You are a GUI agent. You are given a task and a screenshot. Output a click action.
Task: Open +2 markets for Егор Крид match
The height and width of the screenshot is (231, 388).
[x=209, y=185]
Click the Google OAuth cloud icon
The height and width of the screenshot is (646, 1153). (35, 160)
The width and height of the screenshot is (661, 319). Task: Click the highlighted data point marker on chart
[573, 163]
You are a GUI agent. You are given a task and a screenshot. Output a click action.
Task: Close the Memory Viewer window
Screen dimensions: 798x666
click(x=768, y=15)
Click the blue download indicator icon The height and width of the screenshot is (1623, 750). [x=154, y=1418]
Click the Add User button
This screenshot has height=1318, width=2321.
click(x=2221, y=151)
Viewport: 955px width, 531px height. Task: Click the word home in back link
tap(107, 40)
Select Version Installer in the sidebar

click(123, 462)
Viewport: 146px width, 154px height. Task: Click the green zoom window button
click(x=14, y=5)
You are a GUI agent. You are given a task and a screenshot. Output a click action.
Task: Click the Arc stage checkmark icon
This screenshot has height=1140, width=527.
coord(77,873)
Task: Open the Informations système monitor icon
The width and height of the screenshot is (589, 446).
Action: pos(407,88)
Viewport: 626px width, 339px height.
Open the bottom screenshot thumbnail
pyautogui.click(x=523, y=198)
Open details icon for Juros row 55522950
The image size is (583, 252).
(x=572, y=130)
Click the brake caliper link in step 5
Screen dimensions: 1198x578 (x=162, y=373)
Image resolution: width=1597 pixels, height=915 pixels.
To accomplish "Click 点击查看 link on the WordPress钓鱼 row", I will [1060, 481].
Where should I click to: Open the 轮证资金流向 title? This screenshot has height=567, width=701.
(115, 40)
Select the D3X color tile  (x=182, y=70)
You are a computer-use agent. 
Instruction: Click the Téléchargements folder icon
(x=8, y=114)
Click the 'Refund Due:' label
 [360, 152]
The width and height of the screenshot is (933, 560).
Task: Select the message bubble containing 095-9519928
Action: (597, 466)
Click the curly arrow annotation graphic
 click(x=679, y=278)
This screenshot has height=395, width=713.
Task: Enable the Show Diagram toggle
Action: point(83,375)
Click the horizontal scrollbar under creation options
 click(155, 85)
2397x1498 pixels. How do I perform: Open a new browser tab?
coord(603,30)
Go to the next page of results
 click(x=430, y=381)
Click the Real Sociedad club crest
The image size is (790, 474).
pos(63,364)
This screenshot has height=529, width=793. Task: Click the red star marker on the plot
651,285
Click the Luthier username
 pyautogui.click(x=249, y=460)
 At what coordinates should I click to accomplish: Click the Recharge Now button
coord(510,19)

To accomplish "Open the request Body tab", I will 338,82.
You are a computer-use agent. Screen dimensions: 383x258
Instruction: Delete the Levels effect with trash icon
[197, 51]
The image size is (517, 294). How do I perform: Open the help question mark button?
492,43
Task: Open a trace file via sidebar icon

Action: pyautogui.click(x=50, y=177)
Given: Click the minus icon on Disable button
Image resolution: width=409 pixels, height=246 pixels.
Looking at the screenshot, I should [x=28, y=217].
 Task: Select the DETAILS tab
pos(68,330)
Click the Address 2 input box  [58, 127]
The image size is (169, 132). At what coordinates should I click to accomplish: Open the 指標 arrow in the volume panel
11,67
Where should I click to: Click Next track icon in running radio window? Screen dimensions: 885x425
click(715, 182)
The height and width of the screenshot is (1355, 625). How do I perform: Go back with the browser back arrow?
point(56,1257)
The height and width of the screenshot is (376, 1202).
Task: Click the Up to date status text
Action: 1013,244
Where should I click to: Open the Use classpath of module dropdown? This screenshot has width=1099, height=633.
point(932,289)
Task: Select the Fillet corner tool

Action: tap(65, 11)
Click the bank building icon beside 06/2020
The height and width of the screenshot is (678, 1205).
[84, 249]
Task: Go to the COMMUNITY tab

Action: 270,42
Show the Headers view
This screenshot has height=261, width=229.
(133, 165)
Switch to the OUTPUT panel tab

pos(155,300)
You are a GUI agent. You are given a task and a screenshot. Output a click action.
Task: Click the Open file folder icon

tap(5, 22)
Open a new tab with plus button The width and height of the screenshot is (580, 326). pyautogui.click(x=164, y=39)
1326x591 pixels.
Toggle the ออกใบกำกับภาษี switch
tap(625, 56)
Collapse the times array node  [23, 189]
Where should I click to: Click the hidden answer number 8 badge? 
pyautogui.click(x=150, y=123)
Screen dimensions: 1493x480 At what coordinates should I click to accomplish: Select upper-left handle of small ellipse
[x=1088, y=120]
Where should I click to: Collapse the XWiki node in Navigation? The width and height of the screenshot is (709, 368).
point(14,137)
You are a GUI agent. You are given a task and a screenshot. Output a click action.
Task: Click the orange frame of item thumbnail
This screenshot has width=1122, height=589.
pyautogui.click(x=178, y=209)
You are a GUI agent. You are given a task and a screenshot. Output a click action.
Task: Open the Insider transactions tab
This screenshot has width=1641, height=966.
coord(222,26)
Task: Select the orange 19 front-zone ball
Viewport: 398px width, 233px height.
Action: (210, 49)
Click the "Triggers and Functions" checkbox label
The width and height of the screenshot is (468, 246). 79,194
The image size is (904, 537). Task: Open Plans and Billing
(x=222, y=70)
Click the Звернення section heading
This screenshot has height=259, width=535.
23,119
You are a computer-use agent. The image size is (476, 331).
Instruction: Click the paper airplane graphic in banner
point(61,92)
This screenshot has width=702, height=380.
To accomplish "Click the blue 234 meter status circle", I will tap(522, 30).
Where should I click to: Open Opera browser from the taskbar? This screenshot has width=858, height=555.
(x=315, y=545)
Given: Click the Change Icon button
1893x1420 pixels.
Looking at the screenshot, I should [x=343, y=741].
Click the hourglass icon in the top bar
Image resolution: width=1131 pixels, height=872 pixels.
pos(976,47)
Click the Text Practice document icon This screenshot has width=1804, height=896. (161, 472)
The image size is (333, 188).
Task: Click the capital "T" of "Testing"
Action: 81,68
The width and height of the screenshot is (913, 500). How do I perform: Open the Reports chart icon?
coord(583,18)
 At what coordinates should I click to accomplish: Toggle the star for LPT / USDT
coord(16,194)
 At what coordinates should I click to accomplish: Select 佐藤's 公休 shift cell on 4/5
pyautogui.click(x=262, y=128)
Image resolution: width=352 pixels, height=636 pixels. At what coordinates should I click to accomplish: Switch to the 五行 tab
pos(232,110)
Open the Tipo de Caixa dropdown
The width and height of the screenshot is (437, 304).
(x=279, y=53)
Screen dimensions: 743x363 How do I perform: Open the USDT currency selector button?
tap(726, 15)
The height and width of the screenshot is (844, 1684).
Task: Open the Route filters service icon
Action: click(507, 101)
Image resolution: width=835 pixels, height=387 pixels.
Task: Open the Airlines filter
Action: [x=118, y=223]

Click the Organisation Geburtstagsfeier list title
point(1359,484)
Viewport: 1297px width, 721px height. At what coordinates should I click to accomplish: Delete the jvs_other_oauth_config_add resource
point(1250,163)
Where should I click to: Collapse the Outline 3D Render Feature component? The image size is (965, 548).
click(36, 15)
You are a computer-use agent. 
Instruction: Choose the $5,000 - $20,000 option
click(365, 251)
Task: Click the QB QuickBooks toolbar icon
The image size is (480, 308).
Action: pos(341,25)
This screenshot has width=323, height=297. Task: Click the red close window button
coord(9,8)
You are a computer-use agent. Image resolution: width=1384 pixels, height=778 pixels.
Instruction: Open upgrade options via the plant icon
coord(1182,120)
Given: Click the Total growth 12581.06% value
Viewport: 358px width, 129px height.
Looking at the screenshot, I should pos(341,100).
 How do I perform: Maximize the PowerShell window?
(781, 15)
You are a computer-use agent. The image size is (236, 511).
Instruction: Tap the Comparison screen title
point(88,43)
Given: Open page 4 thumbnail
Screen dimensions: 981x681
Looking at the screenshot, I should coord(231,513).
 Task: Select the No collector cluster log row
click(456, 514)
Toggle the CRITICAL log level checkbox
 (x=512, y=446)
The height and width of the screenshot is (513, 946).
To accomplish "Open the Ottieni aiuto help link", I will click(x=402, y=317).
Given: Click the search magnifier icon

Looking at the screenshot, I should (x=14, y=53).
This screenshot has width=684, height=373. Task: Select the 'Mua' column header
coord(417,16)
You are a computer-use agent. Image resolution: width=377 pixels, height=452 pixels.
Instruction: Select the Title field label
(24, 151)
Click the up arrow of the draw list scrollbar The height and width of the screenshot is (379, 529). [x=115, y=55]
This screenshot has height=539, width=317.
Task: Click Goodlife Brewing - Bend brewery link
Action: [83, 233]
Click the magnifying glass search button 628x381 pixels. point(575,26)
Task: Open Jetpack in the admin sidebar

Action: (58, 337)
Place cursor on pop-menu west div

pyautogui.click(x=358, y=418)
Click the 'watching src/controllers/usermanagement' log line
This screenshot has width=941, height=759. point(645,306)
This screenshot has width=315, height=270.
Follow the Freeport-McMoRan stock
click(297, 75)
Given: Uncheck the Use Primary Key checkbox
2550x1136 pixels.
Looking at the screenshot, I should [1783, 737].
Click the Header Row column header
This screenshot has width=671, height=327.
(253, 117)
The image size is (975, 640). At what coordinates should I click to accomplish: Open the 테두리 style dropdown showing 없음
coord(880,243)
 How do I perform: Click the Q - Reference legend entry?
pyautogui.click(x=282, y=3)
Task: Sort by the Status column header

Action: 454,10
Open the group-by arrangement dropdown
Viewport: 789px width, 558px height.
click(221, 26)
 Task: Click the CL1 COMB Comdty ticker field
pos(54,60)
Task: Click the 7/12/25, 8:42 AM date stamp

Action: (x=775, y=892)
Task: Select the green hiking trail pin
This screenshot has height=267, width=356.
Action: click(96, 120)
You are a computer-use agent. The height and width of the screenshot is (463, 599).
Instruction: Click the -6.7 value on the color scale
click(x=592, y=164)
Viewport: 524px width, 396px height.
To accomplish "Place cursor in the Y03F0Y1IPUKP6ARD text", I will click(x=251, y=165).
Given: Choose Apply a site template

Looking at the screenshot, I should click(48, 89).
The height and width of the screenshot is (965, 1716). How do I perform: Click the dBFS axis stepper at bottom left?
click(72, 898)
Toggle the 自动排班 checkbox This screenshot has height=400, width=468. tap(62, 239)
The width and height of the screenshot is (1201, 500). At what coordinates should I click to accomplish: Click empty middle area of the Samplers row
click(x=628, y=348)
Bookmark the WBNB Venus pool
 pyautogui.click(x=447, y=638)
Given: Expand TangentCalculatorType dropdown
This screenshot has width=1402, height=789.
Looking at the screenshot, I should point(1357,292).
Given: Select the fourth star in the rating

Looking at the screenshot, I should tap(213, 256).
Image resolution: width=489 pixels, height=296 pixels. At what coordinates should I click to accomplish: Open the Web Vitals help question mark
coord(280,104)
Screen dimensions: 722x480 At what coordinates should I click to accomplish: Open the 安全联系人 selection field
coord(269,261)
━━━━━━━━━━━━━━━━━━━━━━━━━━━━━━
| Exercise brief |
Reproduce verbatim the rows that open with the line containing "How do I perform: Maximize" and close with the line containing "(x=512, y=446)", both lines included.

| The solution |
 How do I perform: Maximize the PowerShell window?
(781, 15)
You are a computer-use agent. The image size is (236, 511).
Instruction: Tap the Comparison screen title
point(88,43)
Given: Open page 4 thumbnail
Screen dimensions: 981x681
Looking at the screenshot, I should coord(231,513).
 Task: Select the No collector cluster log row
click(456, 514)
Toggle the CRITICAL log level checkbox
 (x=512, y=446)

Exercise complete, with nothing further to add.